Task requirements:
Take the entries below and write them out exactly, with each picture removed.

Stored data:
☆ ☆ ☆

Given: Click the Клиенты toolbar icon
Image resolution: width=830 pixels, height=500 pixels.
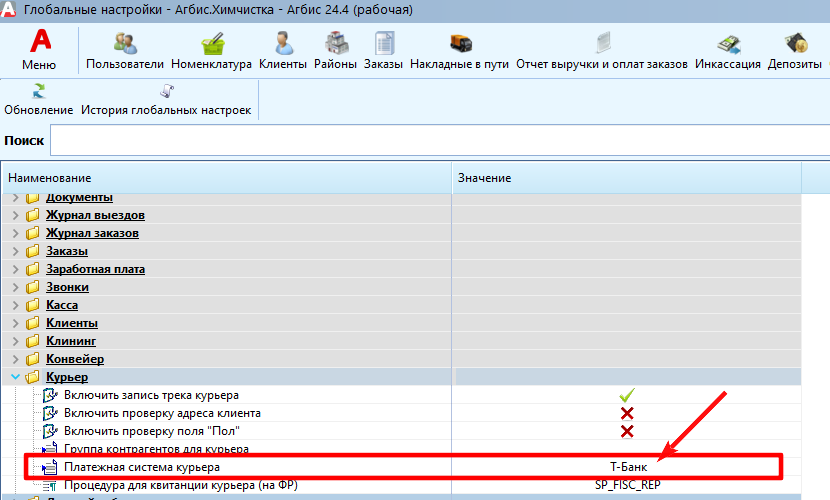Looking at the screenshot, I should [283, 52].
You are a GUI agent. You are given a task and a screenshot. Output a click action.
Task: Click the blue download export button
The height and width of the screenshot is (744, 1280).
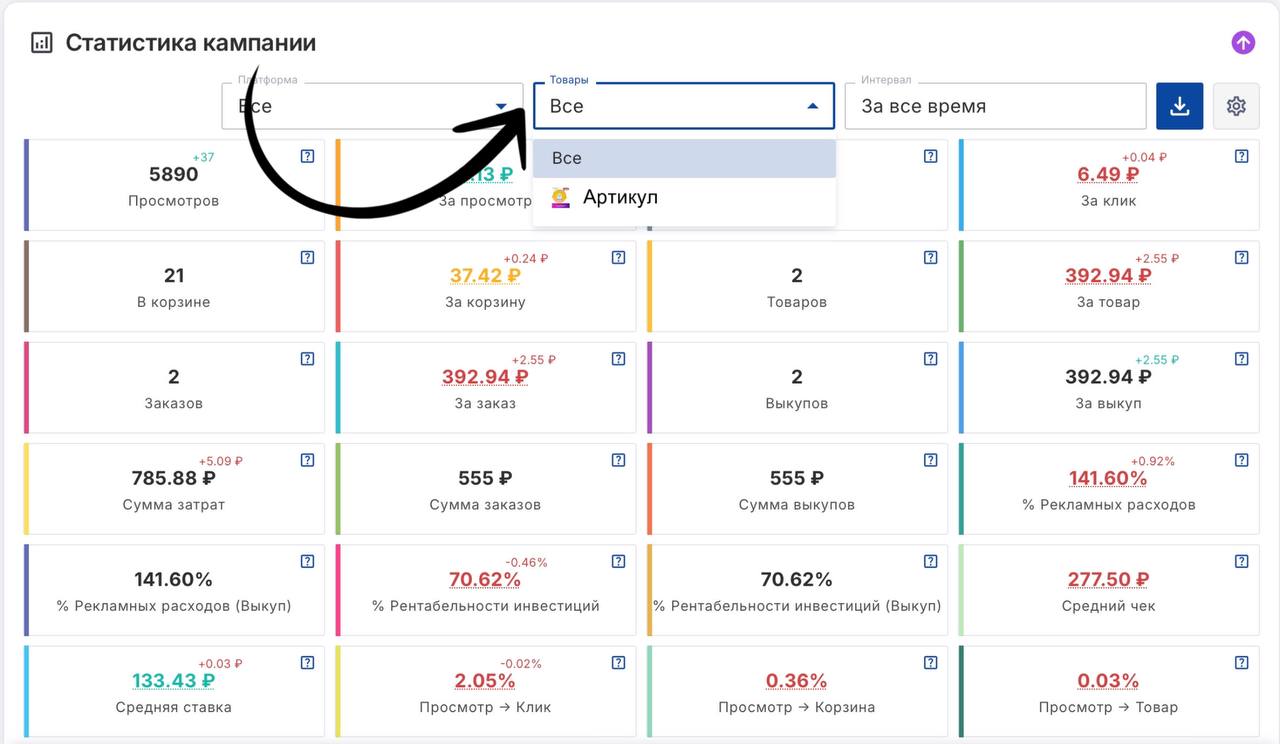click(x=1179, y=106)

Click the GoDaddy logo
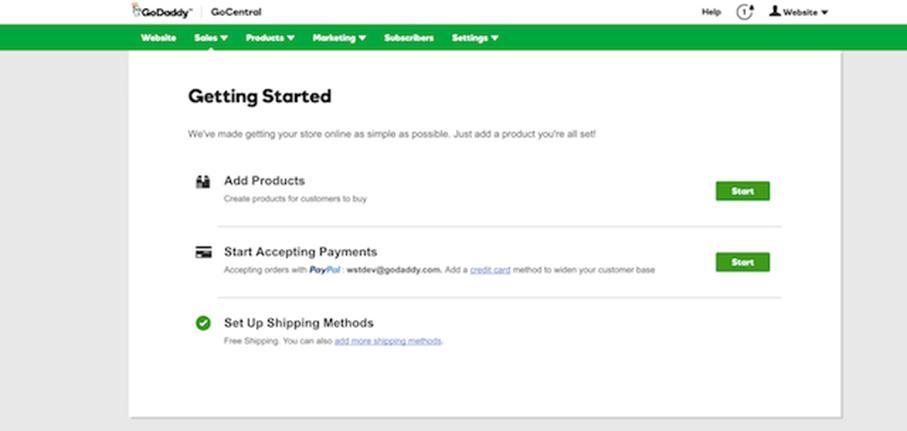(164, 12)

☆ ☆ ☆

Answer to this exercise:
Given: Click the Клиенты toolbar icon
Image resolution: width=830 pixels, height=500 pixels.
Looking at the screenshot, I should [283, 52].
You are a GUI agent. You are given a task and a screenshot. Output a click action.
Task: Click the blue download export button
The height and width of the screenshot is (744, 1280).
click(x=1179, y=106)

Click the GoDaddy logo
(164, 12)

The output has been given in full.